Look through the listing below and give the number of lines in which "computer" occurs, nothing more.

» Data provided:

--------------------

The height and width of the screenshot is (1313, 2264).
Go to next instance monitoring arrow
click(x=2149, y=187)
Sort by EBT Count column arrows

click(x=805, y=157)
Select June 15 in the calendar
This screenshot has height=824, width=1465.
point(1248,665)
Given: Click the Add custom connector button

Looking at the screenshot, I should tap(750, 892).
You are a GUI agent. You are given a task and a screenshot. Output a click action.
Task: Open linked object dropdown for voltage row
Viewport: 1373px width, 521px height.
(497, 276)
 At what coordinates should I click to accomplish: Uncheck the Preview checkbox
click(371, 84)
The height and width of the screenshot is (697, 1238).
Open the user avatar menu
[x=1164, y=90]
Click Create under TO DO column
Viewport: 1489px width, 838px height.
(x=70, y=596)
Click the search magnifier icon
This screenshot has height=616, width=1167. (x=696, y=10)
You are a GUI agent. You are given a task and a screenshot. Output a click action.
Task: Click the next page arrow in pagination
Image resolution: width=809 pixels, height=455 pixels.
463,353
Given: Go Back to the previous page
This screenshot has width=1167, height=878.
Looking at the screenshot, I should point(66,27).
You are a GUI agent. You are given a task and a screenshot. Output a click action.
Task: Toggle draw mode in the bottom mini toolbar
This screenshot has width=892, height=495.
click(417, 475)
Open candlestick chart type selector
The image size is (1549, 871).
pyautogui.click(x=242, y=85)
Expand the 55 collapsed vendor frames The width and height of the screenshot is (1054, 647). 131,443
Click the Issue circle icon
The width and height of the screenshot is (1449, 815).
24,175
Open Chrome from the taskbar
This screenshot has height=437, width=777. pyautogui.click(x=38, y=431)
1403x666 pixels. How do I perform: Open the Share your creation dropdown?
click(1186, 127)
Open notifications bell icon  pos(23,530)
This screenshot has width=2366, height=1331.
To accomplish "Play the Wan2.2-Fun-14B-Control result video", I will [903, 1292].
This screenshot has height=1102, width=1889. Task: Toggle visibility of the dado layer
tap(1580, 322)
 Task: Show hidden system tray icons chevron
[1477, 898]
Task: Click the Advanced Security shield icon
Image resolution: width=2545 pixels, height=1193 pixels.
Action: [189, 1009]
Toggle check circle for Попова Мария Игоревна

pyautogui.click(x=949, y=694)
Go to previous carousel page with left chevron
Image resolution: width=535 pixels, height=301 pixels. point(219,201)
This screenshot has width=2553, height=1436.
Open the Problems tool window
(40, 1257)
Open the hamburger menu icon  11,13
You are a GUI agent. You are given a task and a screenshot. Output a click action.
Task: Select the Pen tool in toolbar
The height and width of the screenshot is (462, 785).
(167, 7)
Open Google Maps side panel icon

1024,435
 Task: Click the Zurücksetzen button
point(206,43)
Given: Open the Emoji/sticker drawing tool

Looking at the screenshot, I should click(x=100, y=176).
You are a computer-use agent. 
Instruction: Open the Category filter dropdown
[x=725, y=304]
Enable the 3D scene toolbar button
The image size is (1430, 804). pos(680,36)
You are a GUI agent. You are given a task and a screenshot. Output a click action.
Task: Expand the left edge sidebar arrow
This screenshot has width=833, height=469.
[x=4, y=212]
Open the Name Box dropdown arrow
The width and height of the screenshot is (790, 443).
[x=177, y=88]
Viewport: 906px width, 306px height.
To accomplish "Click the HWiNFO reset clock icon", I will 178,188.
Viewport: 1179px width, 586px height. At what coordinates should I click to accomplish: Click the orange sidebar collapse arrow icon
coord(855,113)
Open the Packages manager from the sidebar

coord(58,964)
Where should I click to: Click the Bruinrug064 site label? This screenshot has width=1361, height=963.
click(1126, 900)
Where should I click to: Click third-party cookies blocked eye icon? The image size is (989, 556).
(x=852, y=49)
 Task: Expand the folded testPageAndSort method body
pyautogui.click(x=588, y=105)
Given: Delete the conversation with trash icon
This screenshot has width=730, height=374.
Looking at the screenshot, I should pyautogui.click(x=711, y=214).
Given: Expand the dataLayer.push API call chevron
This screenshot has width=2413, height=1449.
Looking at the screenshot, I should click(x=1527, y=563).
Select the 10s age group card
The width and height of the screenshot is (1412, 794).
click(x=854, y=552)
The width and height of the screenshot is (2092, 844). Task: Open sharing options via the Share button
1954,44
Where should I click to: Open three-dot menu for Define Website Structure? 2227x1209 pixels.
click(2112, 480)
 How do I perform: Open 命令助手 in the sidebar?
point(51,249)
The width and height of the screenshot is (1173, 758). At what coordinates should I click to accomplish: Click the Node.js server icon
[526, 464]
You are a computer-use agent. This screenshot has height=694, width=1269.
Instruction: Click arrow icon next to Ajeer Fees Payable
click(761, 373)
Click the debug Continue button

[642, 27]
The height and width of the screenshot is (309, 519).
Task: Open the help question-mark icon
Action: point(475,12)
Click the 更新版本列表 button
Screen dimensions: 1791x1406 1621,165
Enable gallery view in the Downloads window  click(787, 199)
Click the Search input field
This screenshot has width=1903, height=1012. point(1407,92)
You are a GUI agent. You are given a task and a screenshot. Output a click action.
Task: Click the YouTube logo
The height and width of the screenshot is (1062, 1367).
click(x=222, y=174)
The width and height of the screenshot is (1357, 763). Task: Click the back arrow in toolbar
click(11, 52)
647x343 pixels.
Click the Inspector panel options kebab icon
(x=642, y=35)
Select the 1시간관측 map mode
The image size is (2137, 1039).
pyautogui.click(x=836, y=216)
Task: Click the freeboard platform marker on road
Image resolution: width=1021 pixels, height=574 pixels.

--------------------

» Task solution: 2